## EXERCISE DESCRIPTION
Only the records, exactly as written, belong in the answer; pictures do not.

##########

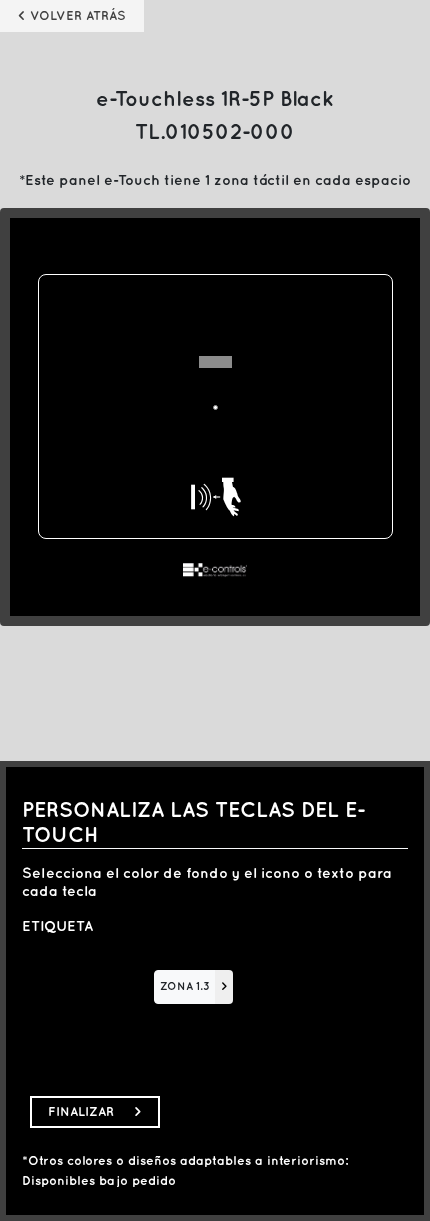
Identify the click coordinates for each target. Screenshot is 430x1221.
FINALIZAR (95, 1112)
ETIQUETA (57, 926)
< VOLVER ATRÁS (72, 16)
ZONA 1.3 (185, 987)
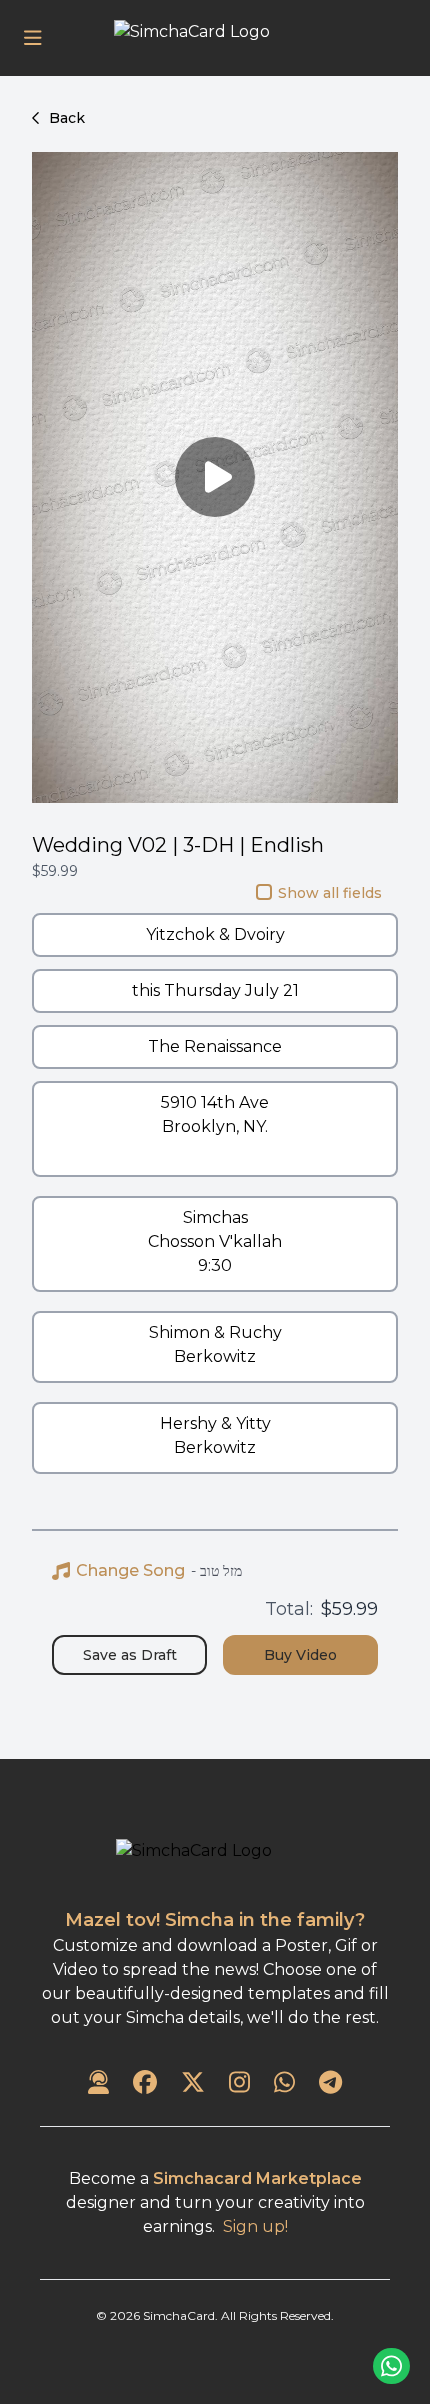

##########

## OUTPUT OF THE TASK
Identify the click coordinates for each target. Screenshot is 430x1221.
FINALIZAR (95, 1112)
ETIQUETA (57, 926)
< VOLVER ATRÁS (72, 16)
ZONA 1.3 (185, 987)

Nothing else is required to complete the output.